Many have opined that in a battle between Mamata and Suvendu, Mamata has higher chances of winning the seat and BJP and the saffron party would lose in more ways than one - a seat, star campaigner and optics game.
If Suvendu fights from Nandigram then the BJP would have taken the bait that the TMC supremo boldly threw at them, and if he doesn’t, then it would project an image of cowardice.
It is rumoured that Suvendu’s brother Dibyendu Adhikari is most likely to contest from the seat. However, no formal announcement has been made yet. This hypothesis does beg the question, where will BJP field Suvendu from if not Nandigram? Bhowanipore?
Congress’ Alliance with Left Front
Unlike the BJP, the Congress’ dilemma is not due to its policies, but due to its alliances. While the Congress has allied with the Left-front to contest the WB elections together, in Kerala they are facing off firecely against each other.
This is one of the major reasons why Rahul Gandhi has been postponing his visit to Bengal so that he doesn’t have to share the stage with Left leaders, which might send a negative image to the people of Kerala, from where he is an MP.
The Congress and Left will be hosting a rally on February 28 where Rahul and Priyanka Gandhi were invited. However, Rahul will not be attending the rally.

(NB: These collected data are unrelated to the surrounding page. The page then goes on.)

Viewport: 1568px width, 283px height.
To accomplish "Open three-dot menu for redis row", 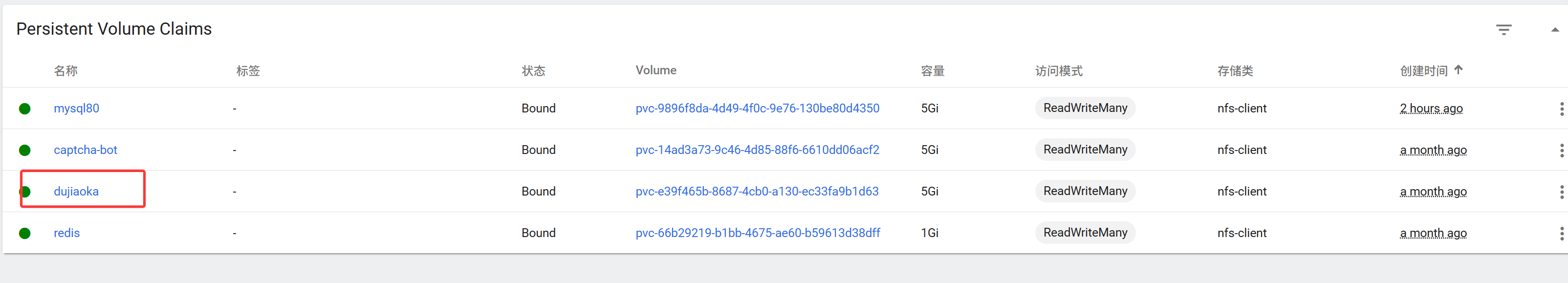I will click(x=1561, y=233).
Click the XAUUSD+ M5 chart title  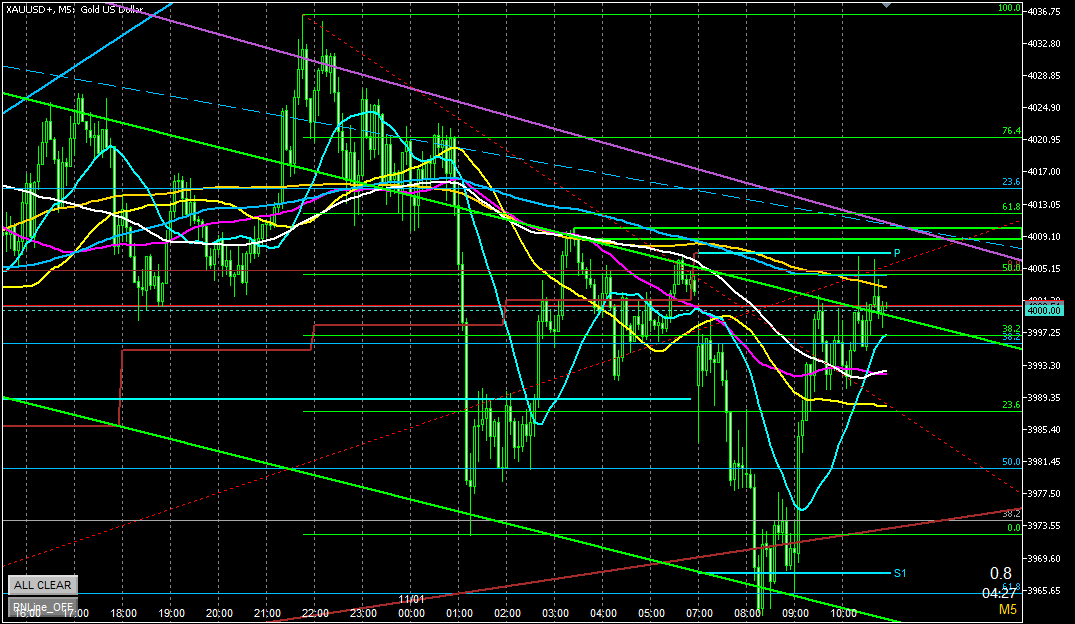[x=74, y=10]
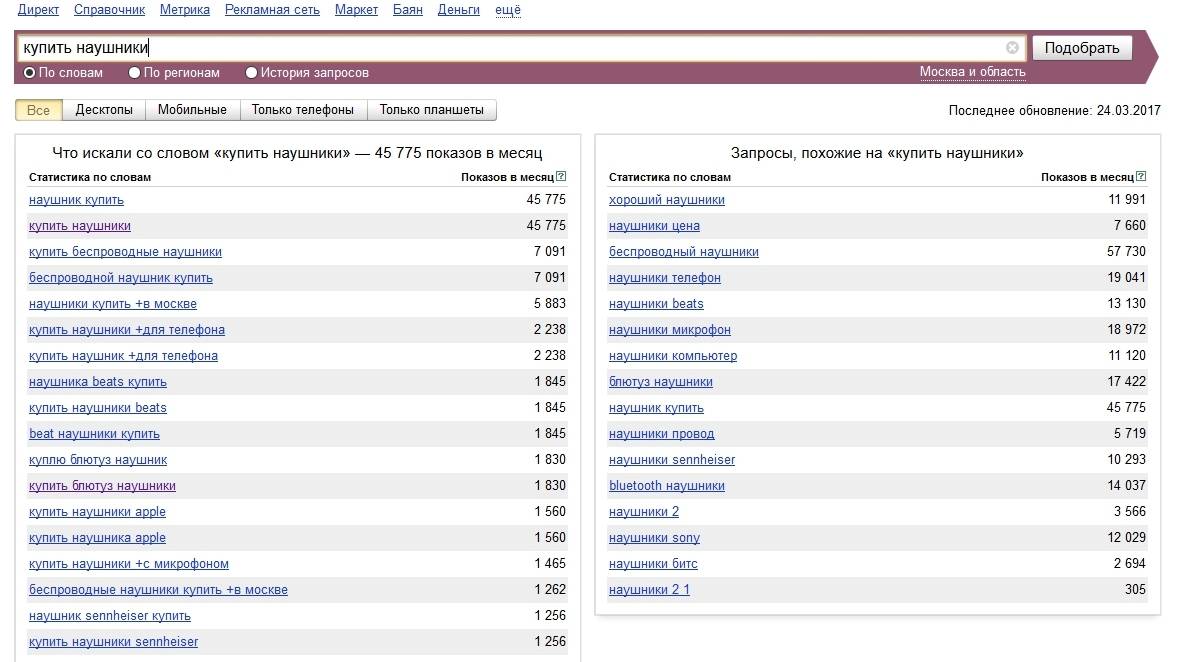This screenshot has width=1177, height=662.
Task: Select the 'По словам' radio button
Action: (x=30, y=73)
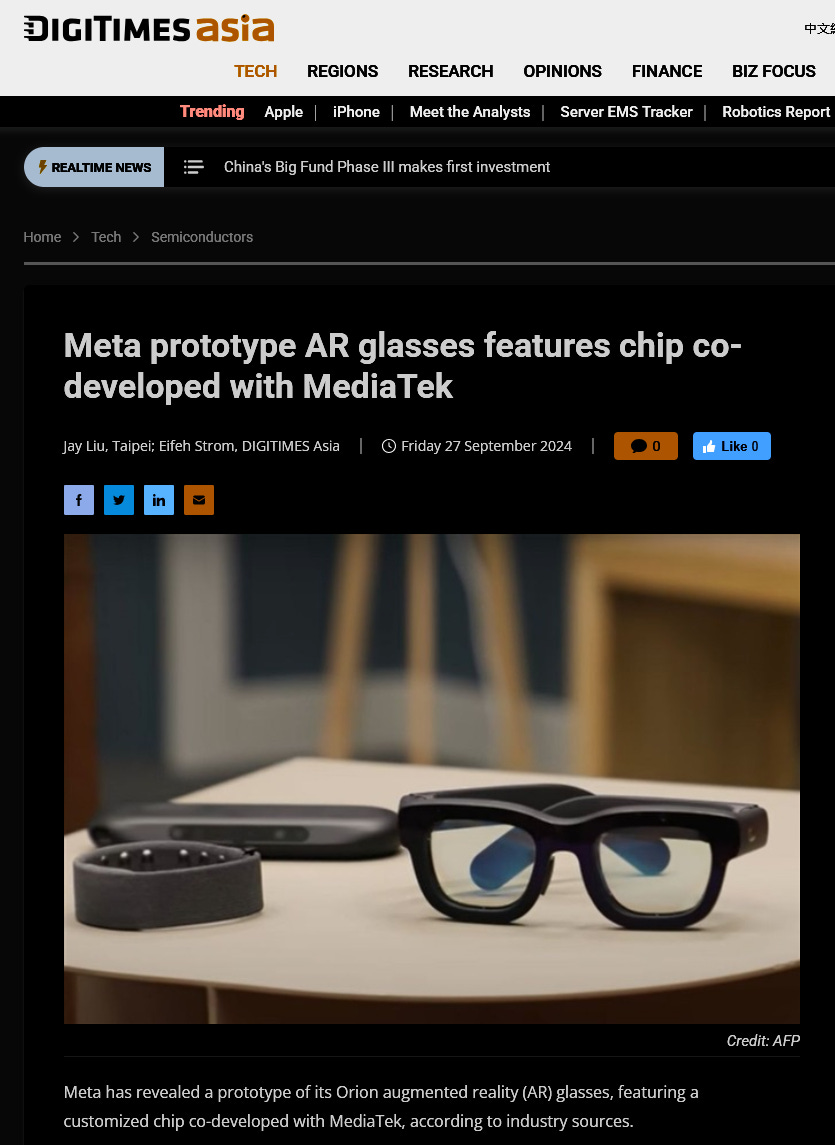Read China's Big Fund Phase III headline
Viewport: 835px width, 1145px height.
(387, 167)
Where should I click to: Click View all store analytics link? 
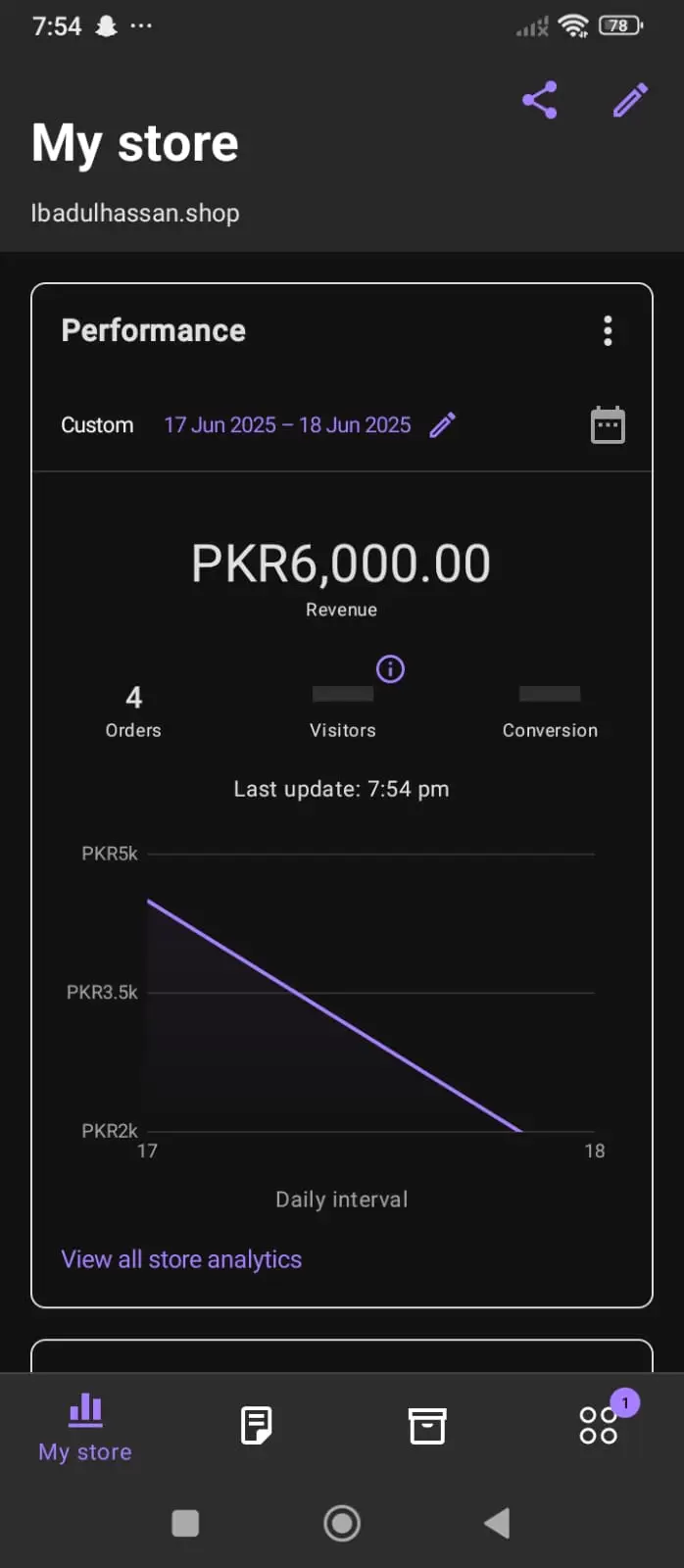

Reports suggest that Gandhi can’t afford to lose in Kerala after having lost in Amethi which might be a massive blow to his reputation.
GJM’s Faction War and TMC
The TMC which already has its hands full in trying to fight the BJP has yet another problem in their hands. Previously the TMC had Binoy Tamang’s faction of the Gorkha Jan Mukti Morcha (GJM) by its side in North Bengal, but now with Bimal Gurung pledging his support for Banerjee, they have a dilemma.
Both the factions are out for each other’s blood and handling them and getting them to work together is a responsibility that the TMC probably didn’t ask for.
While so far both factions have been working together peacefully (mostly) under the TMC, their problems might increase exponentially when it comes to fielding candidates in North Bengal or if they manage to win there, especially since both have very different approaches to the issue of Gorkhaland.
The Dilemma of The Voter
At the end of the day, it is the voter who holds the most amount of power in a democracy and when it comes to voting, they are faced with several choices supplemented by several stimuli. This time in Bengal, the biggest dilemma lies with the voter.
One of the biggest dilemmas that the voter in Bengal will be facing this time is with the candidature. There have been several defections from the TMC to the BJP and while there will be candidates from the TMC on TMC tickets, there will also be ex-TMC leaders on a BJP ticket.
The voter will have quite a few factors to consider while voting - Are they loyal to the party or to their candidate? If they are voting for the BJP but voting an ex-TMC leader, then does that nullify the cause? Or are they voting in the name of PM Modi and none of the above factors matter.
There's also an added dilemma for Muslim voters as they are spoilt for choice with the entry of Pirzada Abbas Siddiqui’s Indian Secular Front and the possible entry of Asaduddin Owaisi’s AIMIM (through ISF). The ISF’s alliance with the Congress and Left front can prove to be a major threat to Mamata’s Muslim vote bank, as that is exactly what the alliance is aiming for.
However, the voter is also in another dilemma that voting for the Third Front (Left-Congress-ISF) and denting Mamata’s vote bank can indirectly help the BJP by splitting the opposition votes.